▸ STORED DATA:
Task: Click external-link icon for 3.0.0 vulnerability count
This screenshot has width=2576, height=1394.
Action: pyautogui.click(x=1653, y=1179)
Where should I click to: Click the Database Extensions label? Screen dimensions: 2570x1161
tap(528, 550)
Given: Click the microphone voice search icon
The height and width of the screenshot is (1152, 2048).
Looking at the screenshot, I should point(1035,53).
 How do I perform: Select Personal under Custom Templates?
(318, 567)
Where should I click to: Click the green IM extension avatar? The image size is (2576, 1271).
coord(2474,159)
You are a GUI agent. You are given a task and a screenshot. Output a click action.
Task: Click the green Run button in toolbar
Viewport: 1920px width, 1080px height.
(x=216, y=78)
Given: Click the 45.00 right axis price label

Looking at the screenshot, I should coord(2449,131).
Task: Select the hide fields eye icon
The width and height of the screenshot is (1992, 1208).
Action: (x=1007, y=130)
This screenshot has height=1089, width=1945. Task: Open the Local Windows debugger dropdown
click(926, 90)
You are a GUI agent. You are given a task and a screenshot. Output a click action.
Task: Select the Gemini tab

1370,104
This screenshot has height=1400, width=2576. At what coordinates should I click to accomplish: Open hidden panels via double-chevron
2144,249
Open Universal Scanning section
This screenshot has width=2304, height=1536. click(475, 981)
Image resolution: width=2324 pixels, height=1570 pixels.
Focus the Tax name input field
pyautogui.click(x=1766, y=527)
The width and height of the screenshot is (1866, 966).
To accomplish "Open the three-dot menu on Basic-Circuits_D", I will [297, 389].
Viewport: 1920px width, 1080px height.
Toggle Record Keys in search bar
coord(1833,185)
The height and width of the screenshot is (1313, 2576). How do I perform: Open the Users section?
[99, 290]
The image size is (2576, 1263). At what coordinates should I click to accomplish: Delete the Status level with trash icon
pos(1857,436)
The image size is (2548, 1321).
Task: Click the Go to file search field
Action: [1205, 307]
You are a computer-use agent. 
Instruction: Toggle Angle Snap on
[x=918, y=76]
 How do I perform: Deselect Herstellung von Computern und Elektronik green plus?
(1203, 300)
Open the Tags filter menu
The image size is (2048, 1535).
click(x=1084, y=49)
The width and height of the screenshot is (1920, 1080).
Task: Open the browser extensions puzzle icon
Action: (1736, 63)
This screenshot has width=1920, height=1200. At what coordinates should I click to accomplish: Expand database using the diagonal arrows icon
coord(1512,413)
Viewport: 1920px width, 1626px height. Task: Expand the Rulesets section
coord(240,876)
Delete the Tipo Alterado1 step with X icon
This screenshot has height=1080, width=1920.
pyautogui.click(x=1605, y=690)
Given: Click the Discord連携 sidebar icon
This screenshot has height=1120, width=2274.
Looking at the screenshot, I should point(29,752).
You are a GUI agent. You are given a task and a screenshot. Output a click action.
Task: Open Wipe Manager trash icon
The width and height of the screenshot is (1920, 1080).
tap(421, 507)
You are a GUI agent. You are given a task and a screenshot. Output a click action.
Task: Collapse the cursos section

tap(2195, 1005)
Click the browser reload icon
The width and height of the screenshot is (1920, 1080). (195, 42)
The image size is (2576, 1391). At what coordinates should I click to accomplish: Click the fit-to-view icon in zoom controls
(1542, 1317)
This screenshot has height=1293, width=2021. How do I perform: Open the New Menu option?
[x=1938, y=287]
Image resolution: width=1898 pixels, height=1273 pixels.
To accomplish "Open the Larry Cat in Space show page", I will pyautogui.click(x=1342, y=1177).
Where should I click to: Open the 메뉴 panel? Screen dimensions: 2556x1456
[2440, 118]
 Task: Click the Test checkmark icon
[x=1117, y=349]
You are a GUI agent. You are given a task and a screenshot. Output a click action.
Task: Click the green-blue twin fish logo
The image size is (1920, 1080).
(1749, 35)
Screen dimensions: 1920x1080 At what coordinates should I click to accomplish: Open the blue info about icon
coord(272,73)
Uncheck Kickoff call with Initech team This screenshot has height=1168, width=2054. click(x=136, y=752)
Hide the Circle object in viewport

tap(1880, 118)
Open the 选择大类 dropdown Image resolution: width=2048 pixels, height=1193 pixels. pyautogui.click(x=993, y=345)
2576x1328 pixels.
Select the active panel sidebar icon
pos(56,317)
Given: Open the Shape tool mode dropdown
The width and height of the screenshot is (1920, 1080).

▸ WHAT IS REQUIRED: For each line of the entries that holds the word "will", pull that line out.

▸ SOLVED EXERCISE:
To accomplish "Open the three-dot menu on Basic-Circuits_D", I will [297, 389].
To accomplish "Open the Larry Cat in Space show page", I will pyautogui.click(x=1342, y=1177).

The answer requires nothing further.